下面是一些有关使用 Azure 虚拟网络加密的常见问题解答。
是否可以在现有虚拟网络、虚拟机、网络接口或 NSG 上启用虚拟网络加密?
是的。 有关在现有虚拟网络上启用虚拟网络加密的详细信息,请参阅启用加密。
如何验证我的数据是否加密?
加密验证仅限于公共预览期间的网络接口资源、vnetEncryptionSupported 和加速网络的状态。 公共预览版之后,虚拟网络流日志可用于查看虚拟机之间的加密流和未加密流。
是否有未加密的数据?
片段数据包不会卸载到硬件,也不会加密。 在虚拟机的网络配置中使用 1500 的 MTU。
哪个证书用于在 Azure 主机上建立 DTLS?
Microsoft 为每个区域创建了证书并管理着它们。 客户提供的证书是路线图上的一项功能。
性能影响是什么?
对吞吐量/带宽的性能影响极小。 加密操作会卸载到加密专用的 FPGA。 对两个虚拟机之间的初始连接影响极小,因为需要建立隧道。

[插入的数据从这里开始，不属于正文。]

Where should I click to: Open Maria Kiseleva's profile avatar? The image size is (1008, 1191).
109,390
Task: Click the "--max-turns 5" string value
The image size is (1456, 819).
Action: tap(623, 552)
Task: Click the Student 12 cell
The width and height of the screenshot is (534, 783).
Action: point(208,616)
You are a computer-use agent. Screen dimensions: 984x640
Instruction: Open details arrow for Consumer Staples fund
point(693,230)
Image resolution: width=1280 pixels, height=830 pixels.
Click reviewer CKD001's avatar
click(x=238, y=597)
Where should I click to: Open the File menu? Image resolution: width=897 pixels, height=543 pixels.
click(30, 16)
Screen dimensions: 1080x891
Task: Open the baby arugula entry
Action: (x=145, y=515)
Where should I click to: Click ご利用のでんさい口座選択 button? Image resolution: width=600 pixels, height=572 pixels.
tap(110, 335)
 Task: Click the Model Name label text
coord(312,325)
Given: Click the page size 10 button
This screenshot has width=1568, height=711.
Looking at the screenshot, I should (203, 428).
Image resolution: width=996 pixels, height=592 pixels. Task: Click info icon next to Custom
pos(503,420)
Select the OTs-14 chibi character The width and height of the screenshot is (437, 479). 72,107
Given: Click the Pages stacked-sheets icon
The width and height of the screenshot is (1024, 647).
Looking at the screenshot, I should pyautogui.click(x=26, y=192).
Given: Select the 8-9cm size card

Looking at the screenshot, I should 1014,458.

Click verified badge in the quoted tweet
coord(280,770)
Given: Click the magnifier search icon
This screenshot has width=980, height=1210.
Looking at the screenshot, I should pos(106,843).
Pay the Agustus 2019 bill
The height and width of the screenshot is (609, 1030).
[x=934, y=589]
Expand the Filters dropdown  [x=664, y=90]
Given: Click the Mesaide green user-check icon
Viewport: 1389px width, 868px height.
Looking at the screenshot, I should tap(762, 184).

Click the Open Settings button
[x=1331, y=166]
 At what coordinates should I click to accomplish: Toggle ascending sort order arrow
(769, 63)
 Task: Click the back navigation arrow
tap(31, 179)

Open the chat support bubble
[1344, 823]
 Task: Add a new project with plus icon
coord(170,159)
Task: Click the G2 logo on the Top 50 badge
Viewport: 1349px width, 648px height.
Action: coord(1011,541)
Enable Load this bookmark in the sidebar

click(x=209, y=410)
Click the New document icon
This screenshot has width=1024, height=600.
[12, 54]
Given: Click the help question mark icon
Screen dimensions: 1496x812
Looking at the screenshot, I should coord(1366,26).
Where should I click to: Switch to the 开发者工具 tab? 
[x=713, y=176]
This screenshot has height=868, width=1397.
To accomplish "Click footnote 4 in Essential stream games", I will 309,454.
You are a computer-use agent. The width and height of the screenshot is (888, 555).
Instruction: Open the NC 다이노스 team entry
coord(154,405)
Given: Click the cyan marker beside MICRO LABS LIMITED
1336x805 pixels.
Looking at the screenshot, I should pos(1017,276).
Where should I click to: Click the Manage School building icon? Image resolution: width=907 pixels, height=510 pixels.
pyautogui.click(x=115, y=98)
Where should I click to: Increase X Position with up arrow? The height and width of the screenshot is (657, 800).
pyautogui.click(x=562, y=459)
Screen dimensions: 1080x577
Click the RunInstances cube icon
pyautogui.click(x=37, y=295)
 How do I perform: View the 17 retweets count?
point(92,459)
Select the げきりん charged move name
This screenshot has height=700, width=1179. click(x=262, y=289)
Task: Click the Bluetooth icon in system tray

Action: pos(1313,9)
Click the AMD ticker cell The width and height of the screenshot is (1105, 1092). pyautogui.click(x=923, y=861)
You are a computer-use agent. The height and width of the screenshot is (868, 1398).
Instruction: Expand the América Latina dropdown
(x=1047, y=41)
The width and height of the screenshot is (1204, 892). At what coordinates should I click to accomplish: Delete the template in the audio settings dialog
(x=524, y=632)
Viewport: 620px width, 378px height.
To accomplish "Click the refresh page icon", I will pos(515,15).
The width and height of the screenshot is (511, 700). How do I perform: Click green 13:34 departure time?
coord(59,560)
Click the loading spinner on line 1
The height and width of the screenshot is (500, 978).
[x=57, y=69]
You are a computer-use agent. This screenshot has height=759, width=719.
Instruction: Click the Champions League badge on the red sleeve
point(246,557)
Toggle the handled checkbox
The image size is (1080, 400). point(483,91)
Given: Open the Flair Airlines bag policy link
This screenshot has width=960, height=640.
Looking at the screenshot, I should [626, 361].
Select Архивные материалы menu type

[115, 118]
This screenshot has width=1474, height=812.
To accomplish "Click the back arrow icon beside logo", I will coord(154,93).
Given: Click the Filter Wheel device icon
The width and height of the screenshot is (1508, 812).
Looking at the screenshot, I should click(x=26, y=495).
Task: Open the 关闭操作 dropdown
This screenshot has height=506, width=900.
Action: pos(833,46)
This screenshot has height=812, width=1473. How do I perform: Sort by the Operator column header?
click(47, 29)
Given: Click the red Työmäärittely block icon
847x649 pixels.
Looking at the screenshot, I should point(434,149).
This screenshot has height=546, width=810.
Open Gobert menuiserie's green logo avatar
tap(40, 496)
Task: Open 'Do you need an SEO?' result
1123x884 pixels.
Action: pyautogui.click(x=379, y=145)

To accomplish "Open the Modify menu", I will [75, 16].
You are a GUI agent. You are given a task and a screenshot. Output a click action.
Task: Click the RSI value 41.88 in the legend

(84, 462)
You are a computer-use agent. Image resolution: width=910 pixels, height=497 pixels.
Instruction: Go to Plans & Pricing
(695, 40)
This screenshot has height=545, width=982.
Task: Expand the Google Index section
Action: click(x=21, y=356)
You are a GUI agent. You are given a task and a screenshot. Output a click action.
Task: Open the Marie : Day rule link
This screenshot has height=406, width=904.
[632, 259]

是否支持 VPN 网关、应用程序网关、Azure 防火墙或 PaaS?
这取决于 PaaS 使用的基础 VM 大小,并且需要启用加速网络。
加密在哪里终止?
加密在 Azure 主机上的 SmartNIC/FPGA 处终止。
虚拟网络加密是否支持 FIPS-140 符合性?
FIPS-140 是 Azure 范围内对 FedRAMP 认证的承诺。 Azure 中加密使用情况的证明点由 FedRAMP 认证涵盖在所有 Azure(包括 Azure 虚拟网络加密)中。 有关 FIPS-140 的 Azure 公共指南的详细信息,请参阅“美国联邦信息处理标准 (FIPS) 140”。 有关 Azure 上下文中的 PCI、HIPAA 和 FedRAMP 的详细信息,请参阅“服务信任门户”。
虚拟网络加密是如何定价的?
Azure 虚拟网络加密是在 Azure 虚拟网络中的 Azure 订阅下提供的免费功能。 标准费率适用于虚拟机 (VM) 等资源和其他你所使用的产品。
当一个方向启用了加密,而另一方向禁用了加密时,是否支持非对称加密?
当存在非对称路由且流量在一个方向上流动时加密,而在另一个方向流动时未加密,则可能会发生非对称加密。 不支持非对称加密,不建议这样做。